Start Data shown
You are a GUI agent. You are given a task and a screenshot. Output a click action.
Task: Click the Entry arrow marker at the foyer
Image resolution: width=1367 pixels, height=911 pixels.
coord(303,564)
End Data shown
Start Data shown
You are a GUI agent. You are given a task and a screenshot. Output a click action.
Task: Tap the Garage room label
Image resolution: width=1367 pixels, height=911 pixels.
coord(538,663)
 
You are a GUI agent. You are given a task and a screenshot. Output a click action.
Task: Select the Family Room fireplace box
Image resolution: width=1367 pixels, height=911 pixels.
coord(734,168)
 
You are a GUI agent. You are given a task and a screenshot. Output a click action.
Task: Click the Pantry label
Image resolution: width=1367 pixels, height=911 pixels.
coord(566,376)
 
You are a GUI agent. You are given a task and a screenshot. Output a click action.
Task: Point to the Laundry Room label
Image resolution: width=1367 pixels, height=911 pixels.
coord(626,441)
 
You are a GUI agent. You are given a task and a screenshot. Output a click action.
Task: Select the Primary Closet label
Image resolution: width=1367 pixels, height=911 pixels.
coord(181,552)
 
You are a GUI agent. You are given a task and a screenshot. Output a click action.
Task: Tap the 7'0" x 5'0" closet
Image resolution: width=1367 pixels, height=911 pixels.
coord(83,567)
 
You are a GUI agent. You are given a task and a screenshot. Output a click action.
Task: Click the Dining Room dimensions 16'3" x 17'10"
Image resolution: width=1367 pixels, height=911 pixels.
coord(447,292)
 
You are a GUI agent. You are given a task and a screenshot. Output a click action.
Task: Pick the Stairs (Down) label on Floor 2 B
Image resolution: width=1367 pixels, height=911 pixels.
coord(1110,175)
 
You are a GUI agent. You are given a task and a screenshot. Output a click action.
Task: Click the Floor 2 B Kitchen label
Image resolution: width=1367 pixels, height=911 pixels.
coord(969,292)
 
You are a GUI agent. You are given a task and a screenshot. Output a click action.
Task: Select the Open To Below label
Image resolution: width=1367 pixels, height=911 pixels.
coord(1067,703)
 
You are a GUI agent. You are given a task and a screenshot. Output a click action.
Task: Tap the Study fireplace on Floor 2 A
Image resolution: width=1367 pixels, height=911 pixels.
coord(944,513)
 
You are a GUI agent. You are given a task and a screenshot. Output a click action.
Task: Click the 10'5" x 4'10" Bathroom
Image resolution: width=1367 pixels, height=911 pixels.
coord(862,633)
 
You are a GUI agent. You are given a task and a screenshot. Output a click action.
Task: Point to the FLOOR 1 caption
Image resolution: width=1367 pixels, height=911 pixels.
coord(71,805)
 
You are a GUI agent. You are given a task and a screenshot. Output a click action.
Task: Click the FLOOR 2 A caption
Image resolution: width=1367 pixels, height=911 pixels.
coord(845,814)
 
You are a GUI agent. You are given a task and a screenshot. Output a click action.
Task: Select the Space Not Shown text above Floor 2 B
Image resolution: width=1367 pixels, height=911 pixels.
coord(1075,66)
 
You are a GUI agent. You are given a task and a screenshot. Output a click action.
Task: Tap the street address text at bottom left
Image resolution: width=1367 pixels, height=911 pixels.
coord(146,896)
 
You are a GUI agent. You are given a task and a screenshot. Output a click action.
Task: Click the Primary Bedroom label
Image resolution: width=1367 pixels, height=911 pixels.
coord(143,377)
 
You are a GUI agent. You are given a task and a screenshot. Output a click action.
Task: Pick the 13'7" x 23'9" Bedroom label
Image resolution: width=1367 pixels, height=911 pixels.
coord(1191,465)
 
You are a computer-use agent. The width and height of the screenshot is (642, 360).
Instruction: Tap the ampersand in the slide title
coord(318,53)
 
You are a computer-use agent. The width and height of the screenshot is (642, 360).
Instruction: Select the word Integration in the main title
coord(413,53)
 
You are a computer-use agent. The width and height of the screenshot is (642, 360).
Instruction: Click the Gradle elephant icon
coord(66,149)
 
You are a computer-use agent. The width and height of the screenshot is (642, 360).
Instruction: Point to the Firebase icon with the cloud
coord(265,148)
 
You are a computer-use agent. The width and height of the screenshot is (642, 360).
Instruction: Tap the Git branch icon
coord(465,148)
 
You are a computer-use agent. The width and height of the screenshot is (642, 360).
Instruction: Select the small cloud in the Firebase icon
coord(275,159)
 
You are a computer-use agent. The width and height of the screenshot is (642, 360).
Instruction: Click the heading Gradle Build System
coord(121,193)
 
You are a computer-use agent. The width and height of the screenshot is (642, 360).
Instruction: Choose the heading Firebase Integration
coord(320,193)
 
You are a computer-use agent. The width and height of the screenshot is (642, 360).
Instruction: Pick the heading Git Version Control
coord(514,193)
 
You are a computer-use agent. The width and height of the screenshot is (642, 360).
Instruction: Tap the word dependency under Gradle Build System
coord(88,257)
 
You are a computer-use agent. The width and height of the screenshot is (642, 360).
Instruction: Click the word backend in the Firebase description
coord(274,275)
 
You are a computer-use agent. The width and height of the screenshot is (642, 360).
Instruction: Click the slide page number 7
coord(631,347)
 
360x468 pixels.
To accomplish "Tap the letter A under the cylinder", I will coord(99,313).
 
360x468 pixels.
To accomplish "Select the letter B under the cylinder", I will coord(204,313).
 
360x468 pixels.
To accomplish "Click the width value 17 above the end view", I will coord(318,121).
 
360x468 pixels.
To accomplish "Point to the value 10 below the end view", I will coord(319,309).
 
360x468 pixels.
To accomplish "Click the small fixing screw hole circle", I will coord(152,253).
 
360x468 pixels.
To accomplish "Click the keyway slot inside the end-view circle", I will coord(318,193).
End Data shown
Start Data shown
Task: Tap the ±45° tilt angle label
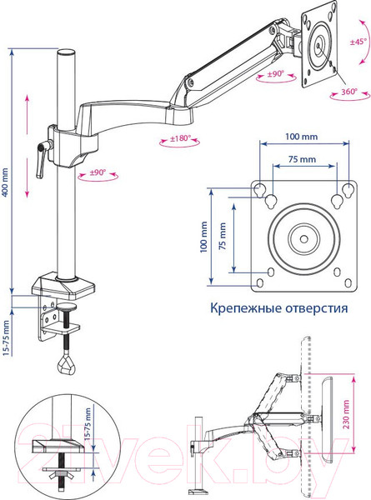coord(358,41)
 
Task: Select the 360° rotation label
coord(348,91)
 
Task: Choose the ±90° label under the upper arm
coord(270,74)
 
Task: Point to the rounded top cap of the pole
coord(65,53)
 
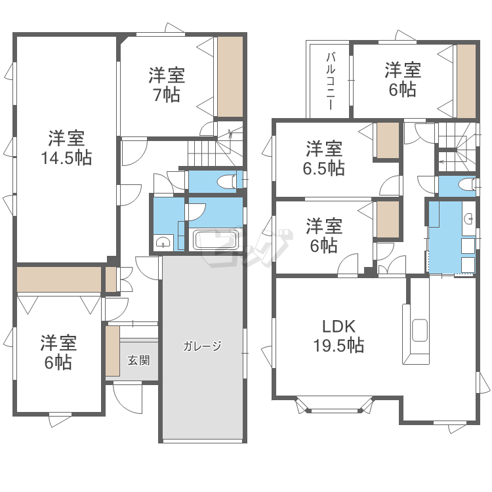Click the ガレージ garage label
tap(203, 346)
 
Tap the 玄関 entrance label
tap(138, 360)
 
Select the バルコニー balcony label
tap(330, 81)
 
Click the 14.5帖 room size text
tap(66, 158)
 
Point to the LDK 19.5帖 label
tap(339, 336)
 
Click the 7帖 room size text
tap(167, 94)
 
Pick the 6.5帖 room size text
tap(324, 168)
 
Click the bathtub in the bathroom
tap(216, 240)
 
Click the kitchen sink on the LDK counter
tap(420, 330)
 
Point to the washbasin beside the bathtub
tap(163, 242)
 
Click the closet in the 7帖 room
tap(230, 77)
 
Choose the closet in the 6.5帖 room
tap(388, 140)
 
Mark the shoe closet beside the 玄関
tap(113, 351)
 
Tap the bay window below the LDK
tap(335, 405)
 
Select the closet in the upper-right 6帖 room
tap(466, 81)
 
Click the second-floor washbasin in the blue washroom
End Data shown
• _Prompt_
Copy the data again, starting at the line that contains "Tap the bay window below the LDK" and ending after the line that contains "Click the second-floor", and add 103 to every coordinate in the answers.

• _Written answer_
Tap the bay window below the LDK
tap(438, 508)
 
Select the closet in the upper-right 6帖 room
tap(569, 184)
 
Click the second-floor washbasin in the blue washroom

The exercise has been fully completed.